→ **Problem details**:
Reproduce the records without any changes, starting with the first line and stopping after the line that contains "This screenshot has width=1062, height=839.", including that line.

→ **Given entries**:
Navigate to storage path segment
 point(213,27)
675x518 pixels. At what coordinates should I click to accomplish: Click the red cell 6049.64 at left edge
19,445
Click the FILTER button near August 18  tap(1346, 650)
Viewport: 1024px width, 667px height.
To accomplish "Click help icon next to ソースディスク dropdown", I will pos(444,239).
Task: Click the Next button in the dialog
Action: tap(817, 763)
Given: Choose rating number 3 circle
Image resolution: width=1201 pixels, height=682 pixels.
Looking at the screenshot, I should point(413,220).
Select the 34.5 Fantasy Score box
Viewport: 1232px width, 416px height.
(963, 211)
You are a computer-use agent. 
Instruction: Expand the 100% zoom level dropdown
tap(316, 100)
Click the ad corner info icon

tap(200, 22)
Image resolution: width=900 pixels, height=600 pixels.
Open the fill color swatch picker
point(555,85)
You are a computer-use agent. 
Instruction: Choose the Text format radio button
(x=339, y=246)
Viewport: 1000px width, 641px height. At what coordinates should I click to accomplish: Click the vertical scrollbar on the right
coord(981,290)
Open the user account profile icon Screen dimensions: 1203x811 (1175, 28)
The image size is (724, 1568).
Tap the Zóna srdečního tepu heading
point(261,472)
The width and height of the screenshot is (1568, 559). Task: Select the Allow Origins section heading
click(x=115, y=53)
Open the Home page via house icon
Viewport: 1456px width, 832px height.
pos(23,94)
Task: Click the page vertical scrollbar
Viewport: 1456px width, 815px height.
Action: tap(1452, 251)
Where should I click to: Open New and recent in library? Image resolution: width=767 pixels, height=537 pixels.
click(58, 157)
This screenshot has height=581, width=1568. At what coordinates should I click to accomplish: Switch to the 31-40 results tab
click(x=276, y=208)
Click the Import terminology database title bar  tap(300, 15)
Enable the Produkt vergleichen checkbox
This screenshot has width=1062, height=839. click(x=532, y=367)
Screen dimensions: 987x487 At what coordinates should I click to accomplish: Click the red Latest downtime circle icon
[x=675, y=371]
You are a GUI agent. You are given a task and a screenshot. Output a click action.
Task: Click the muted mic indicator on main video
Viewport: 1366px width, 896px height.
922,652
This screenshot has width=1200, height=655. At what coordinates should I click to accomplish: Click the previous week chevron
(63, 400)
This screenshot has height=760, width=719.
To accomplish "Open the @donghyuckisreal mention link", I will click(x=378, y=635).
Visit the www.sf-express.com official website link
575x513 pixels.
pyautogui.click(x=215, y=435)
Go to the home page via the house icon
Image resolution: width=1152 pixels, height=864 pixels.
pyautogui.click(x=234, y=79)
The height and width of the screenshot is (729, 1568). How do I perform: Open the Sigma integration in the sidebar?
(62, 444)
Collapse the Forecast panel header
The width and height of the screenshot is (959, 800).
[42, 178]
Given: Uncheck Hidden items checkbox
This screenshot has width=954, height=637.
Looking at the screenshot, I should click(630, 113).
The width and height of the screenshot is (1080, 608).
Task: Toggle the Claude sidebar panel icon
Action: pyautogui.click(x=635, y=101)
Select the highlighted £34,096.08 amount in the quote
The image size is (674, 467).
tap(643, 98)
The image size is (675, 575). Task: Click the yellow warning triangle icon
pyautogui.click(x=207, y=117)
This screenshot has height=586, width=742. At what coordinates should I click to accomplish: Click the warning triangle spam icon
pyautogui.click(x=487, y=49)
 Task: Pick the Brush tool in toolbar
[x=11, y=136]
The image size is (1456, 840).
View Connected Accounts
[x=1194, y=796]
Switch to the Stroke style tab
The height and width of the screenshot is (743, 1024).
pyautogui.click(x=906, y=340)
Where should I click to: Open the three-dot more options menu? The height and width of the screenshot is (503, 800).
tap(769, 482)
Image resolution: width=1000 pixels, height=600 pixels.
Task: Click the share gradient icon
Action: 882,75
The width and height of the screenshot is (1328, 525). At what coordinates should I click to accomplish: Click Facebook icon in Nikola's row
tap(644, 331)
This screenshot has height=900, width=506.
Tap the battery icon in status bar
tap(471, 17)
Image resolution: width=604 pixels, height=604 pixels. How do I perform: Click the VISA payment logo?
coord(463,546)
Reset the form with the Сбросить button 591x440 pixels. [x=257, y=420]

→ **Task answer**:
Navigate to storage path segment
 point(213,27)
675x518 pixels. At what coordinates should I click to accomplish: Click the red cell 6049.64 at left edge
19,445
Click the FILTER button near August 18  tap(1346, 650)
Viewport: 1024px width, 667px height.
To accomplish "Click help icon next to ソースディスク dropdown", I will pos(444,239).
Task: Click the Next button in the dialog
Action: tap(817, 763)
Given: Choose rating number 3 circle
Image resolution: width=1201 pixels, height=682 pixels.
Looking at the screenshot, I should point(413,220).
Select the 34.5 Fantasy Score box
Viewport: 1232px width, 416px height.
(963, 211)
You are a computer-use agent. 
Instruction: Expand the 100% zoom level dropdown
tap(316, 100)
Click the ad corner info icon

tap(200, 22)
Image resolution: width=900 pixels, height=600 pixels.
Open the fill color swatch picker
point(555,85)
You are a computer-use agent. 
Instruction: Choose the Text format radio button
(x=339, y=246)
Viewport: 1000px width, 641px height. At what coordinates should I click to accomplish: Click the vertical scrollbar on the right
coord(981,290)
Open the user account profile icon Screen dimensions: 1203x811 (1175, 28)
The image size is (724, 1568).
Tap the Zóna srdečního tepu heading
point(261,472)
The width and height of the screenshot is (1568, 559). Task: Select the Allow Origins section heading
click(x=115, y=53)
Open the Home page via house icon
Viewport: 1456px width, 832px height.
pos(23,94)
Task: Click the page vertical scrollbar
Viewport: 1456px width, 815px height.
Action: tap(1452, 251)
Where should I click to: Open New and recent in library? Image resolution: width=767 pixels, height=537 pixels.
click(58, 157)
This screenshot has height=581, width=1568. At what coordinates should I click to accomplish: Switch to the 31-40 results tab
click(x=276, y=208)
Click the Import terminology database title bar  tap(300, 15)
Enable the Produkt vergleichen checkbox
This screenshot has width=1062, height=839. click(x=532, y=367)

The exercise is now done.